Africa is once again caught in a debt trap—but this time, the chains are newer and quieter. Unlike the 1980s, when IMF bailouts dominated headlines, today’s crisis is hidden in Eurobonds, opaque infrastructure deals, and unregulated borrowing from private markets and non-Paris Club creditors like China.

A common thread connects these crises: unmanageable national debt.

Thirty-five African countries are now in or at high risk of debt distress. Ghana, Zambia, and Ethiopia have defaulted or restructured. Debt service now consumes more than 50% of government revenues in some countries. Meanwhile, essential services go underfunded.
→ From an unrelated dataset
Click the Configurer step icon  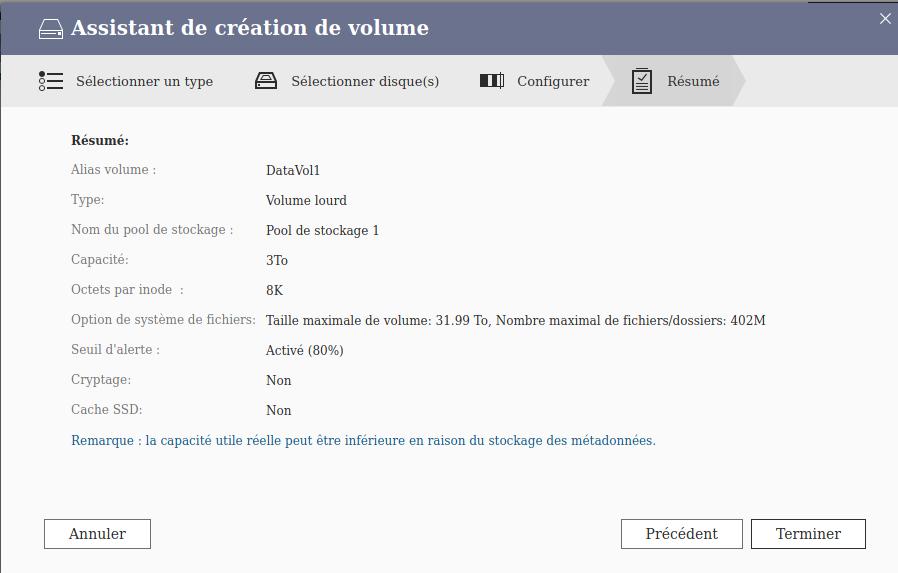[x=491, y=81]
The problem is compounded by a lack of transparency. Many deals are signed in secret. Collateralized assets—like ports and airports—can be seized if debts go unpaid. Citizens are rarely informed.

 

Efforts to resolve the crisis have faltered. The G20’s Common Framework for Debt Treatments has been slow and ineffective. Civil society groups are calling for a permanent global debt relief mechanism, emphasizing that without restructuring, development gains will be reversed.

Debt is not just an economic issue—it is a political one.

Debt is not just an economic issue—it is a political one. It shapes sovereignty, prioritization, and the very future of governance. Until there is a global reckoning with the new face of debt colonialism, Africa’s prosperity will remain mortgaged.